Before the underlying skin healed...Toddles:
As Joel nears his first birthday (3 weeks!), he is nearing the "toddler" stage. Yesterday, he took his first TRUE steps. He had been taking a step away from an object and falling to his knees for the last few weeks. But yesterday he took two steps, looked down, realized what he was doing, then took three or four more steps! He refuses to have help walking if he knows that is your intent (there are ways to trick him to get him to walk with help). He has been more bold with walking in the last 24 hours; it was not just a one-time thing. My mom thinks this Saturday will be the turning point (we are visiting with family friends who were my "cure" for walking when I was 11 and 1/2 months). We shall see...
Baby:
For anyone on facebook who saw my status about the false alarm with my water breaking, here is the story (and I wont go into SO much detail that it is awkward or uncomfortable). I was going to the bathroom yesterday and, as I was about to stand up, I felt a trickle. A trickle that I was not controlling. I just sat there with my mouth open, looking around, trying to comprehend what had just happened. Did my water break? Or did I "piddle" against my will? The feeling was VERY similar to the feeling I had when my water broke with Joel. When my water broke with him, it was not a huge gush; it was more like a constant trickle that I couldn't control. The only reason I knew that I was having contractions with Joel (in the beginning) was because I knew my water broke (I was in the doc's office when it happened, so he tested to make sure my water broke). This time, I couldn't decide whether to be concerned or to write it off. A couple hours after the incident, I started having massive cramps... Are these true contractions? Or are these Braxton Hicks?

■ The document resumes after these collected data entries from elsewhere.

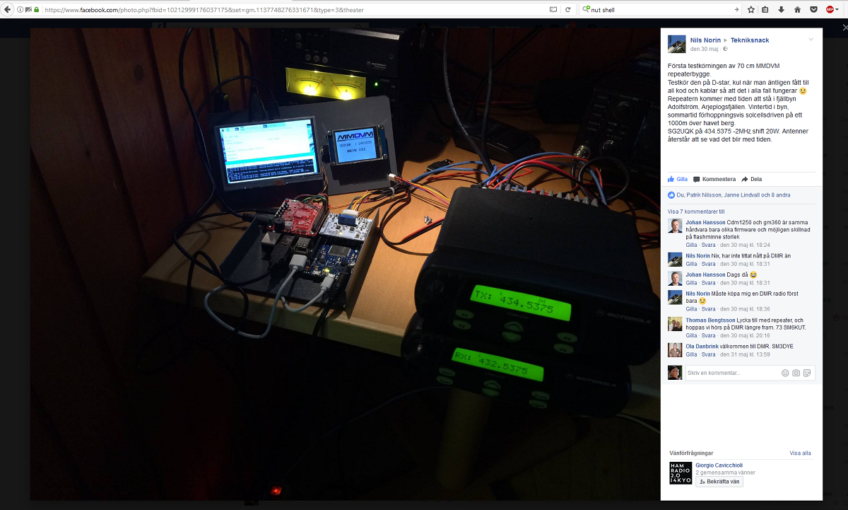Click the "Skriv en kommentar" input field
The width and height of the screenshot is (848, 510).
pos(731,373)
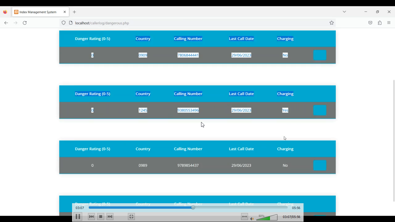Open Save to Pocket
This screenshot has height=222, width=395.
(370, 23)
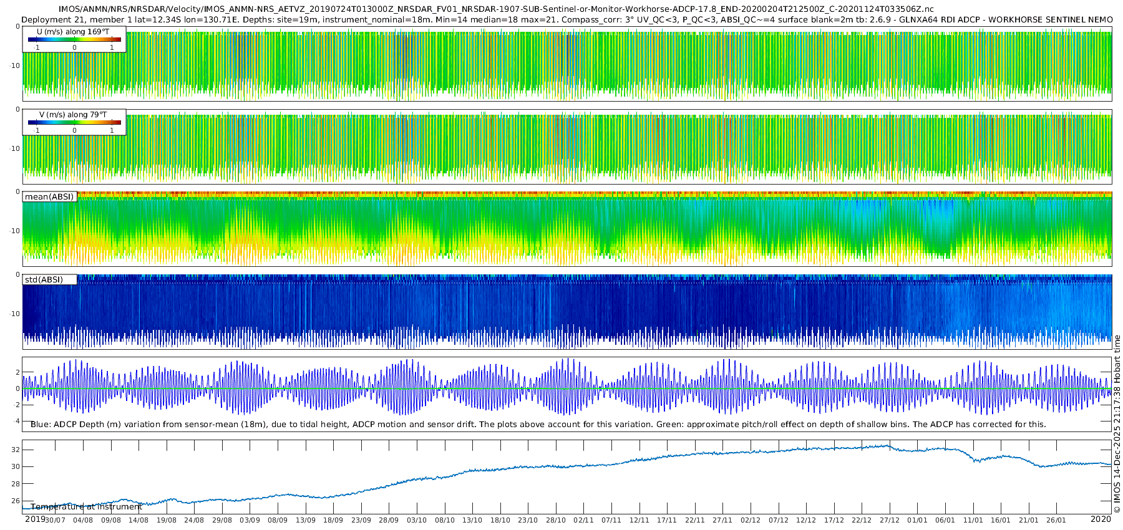Click the 'Temperature at instrument' label

click(87, 507)
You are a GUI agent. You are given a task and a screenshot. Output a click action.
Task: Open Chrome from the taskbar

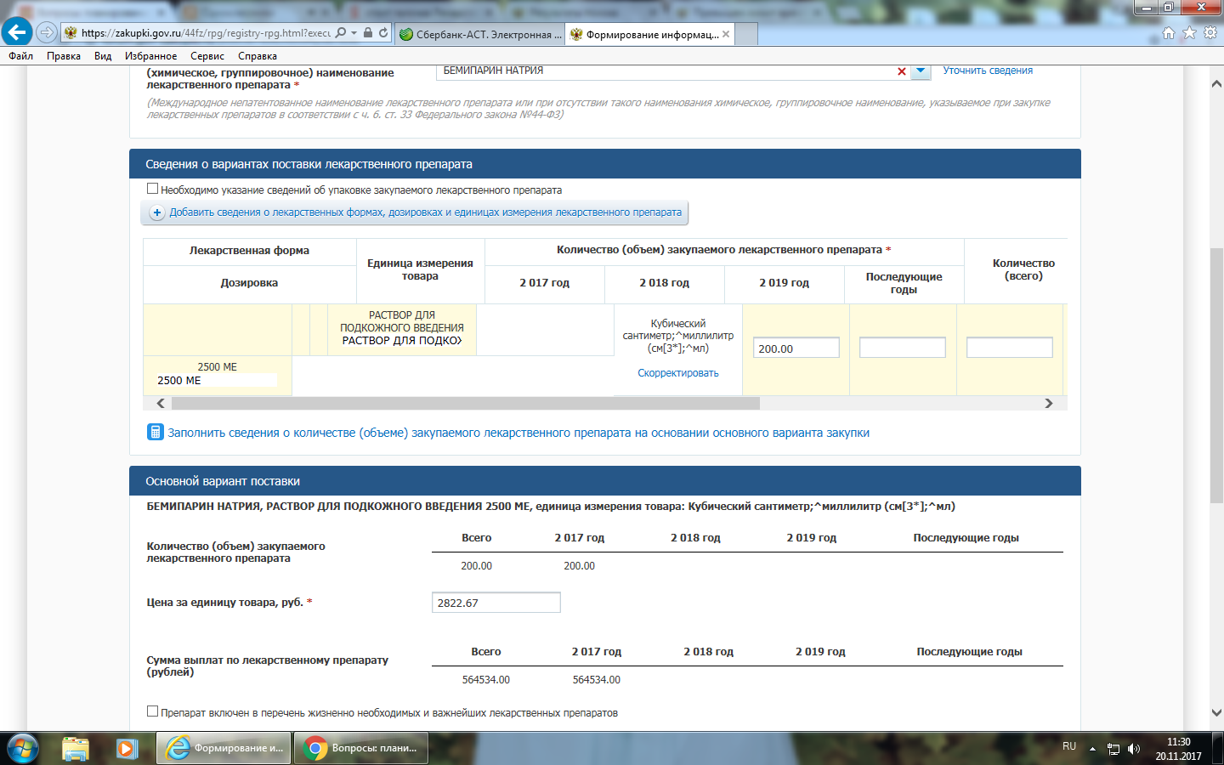pos(361,748)
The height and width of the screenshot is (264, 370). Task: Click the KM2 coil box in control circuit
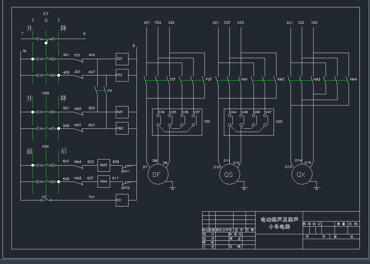tap(122, 128)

They started coming so hard that I couldn't think straight and barely made it home (I was driving as they came). I finally called my OBGYN to talk with a nurse (I am stubborn about NOT seeking out medical attention - both of my parents are in the nursing field; it's a product of my upbringing). False alarm. So, if you thought I flat-out wet myself... you were wrong. I have too much pride to let that happen (or to admit if that happened). No baby for now, but NO LONGER than 3 weeks.